The answer must reproduce every record exactly, with all pictures omitted.
Start of Supplied records
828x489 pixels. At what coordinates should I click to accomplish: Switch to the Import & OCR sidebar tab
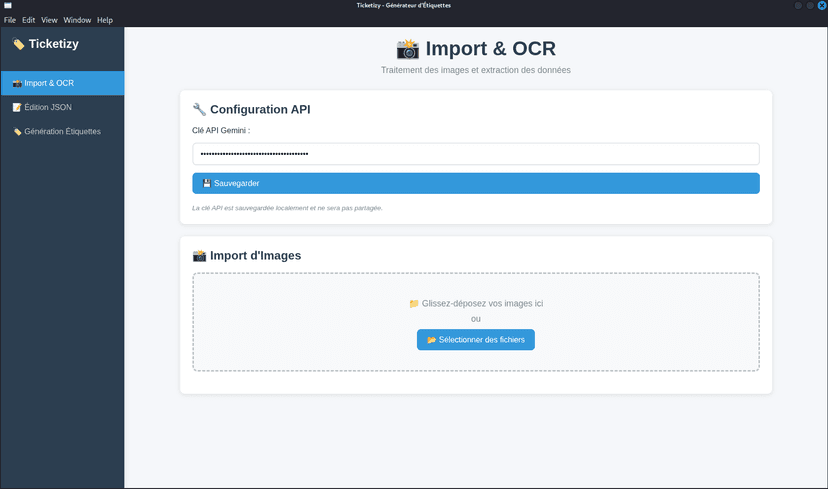pyautogui.click(x=62, y=83)
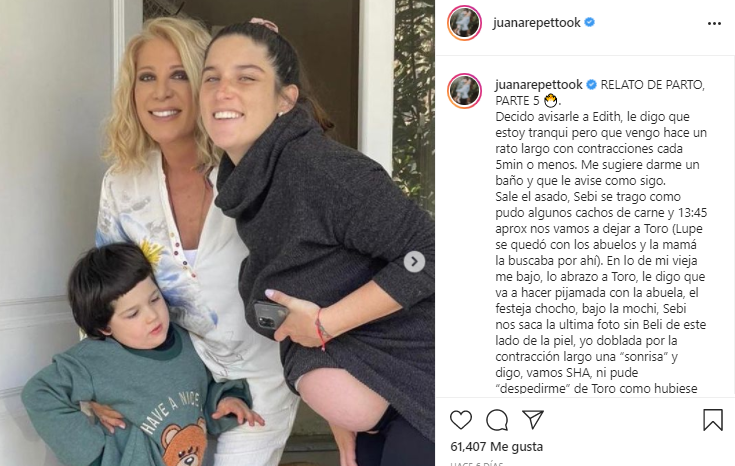Click juanarepettook avatar beside the caption

click(465, 91)
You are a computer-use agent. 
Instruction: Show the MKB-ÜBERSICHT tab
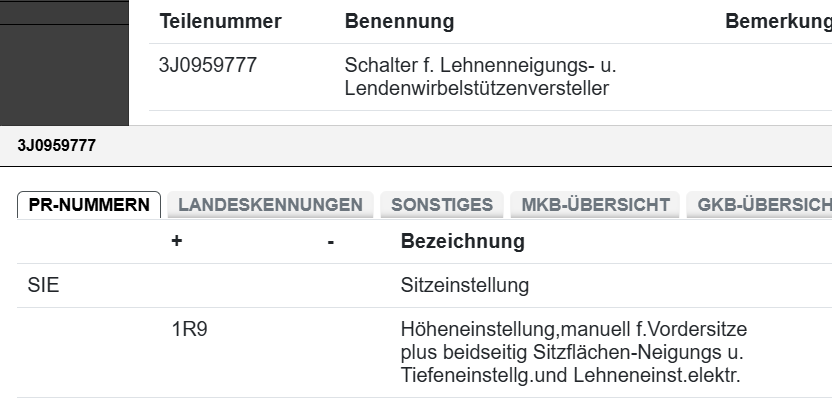[x=595, y=205]
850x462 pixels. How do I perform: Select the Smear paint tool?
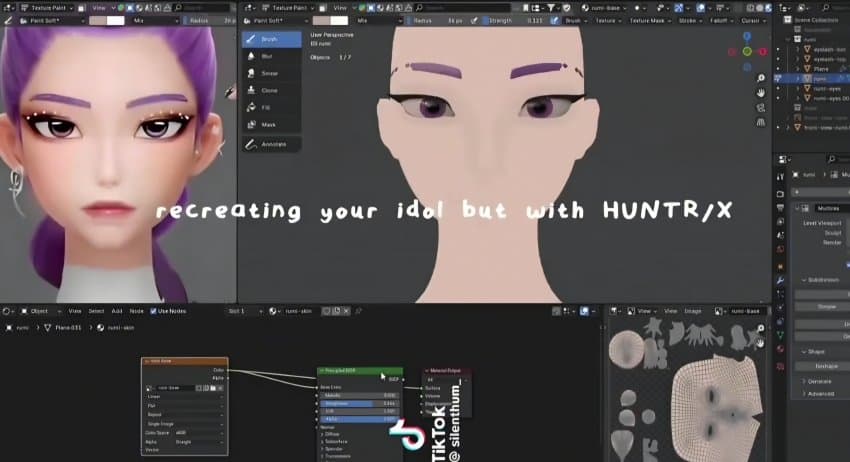[269, 74]
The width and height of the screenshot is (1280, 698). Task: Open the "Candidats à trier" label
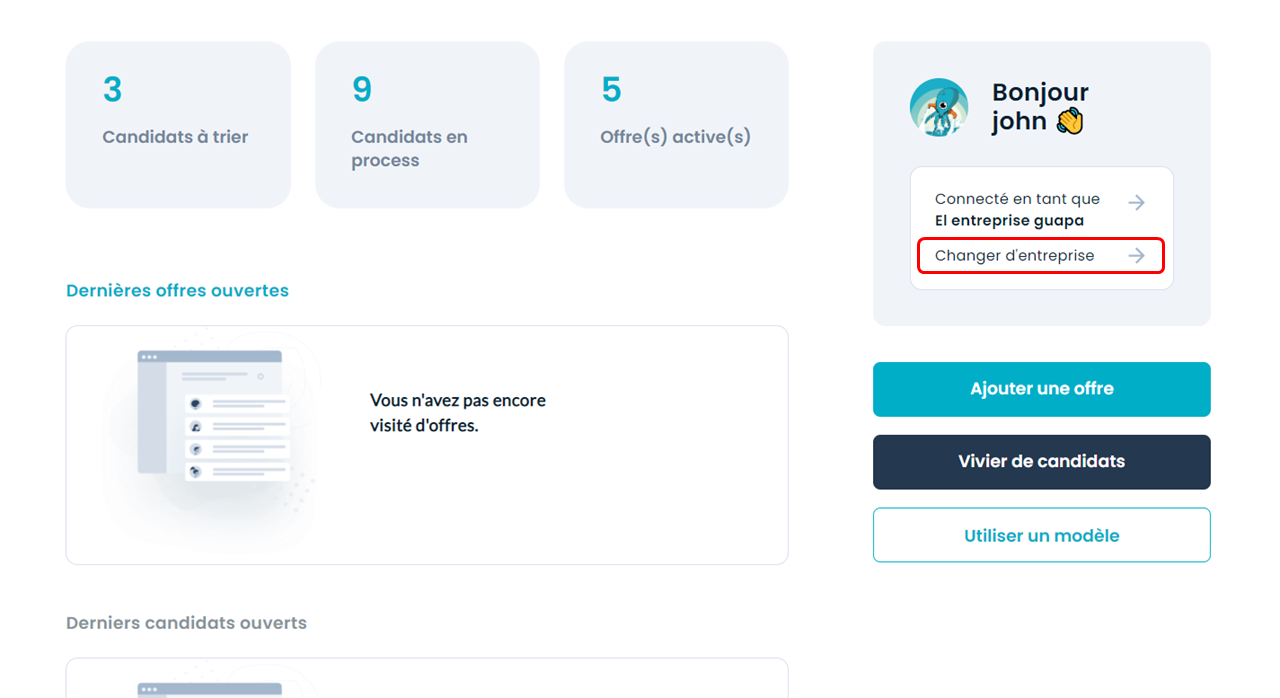pos(175,137)
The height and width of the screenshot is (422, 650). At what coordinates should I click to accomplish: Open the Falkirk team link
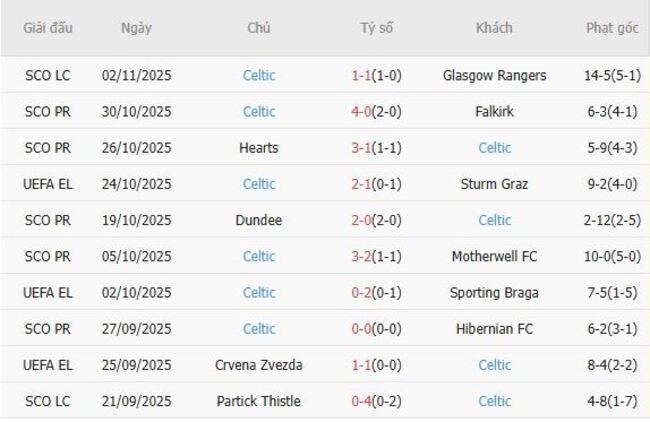tap(494, 111)
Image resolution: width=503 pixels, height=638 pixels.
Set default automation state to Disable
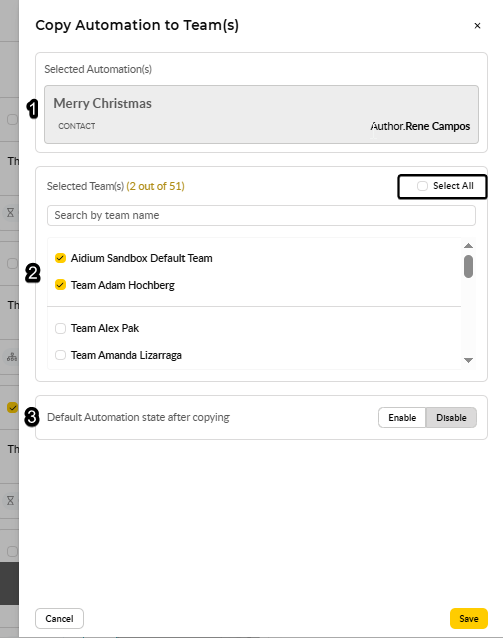pyautogui.click(x=451, y=417)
End of Supplied records
[Response to the task]:
828x489 pixels. At what coordinates should I click to accomplish: Switch to the Import & OCR sidebar tab
pyautogui.click(x=62, y=83)
Click juanarepettook avatar beside the caption

click(465, 91)
You are a computer-use agent. 
Instruction: Show the MKB-ÜBERSICHT tab
[x=595, y=205]
850x462 pixels. How do I perform: Select the Smear paint tool?
[269, 74]
The width and height of the screenshot is (1280, 698). Task: Open the "Candidats à trier" label
pos(175,137)
The height and width of the screenshot is (422, 650). At what coordinates should I click to accomplish: Open the Falkirk team link
tap(494, 111)
Image resolution: width=503 pixels, height=638 pixels.
Set default automation state to Disable
pyautogui.click(x=451, y=417)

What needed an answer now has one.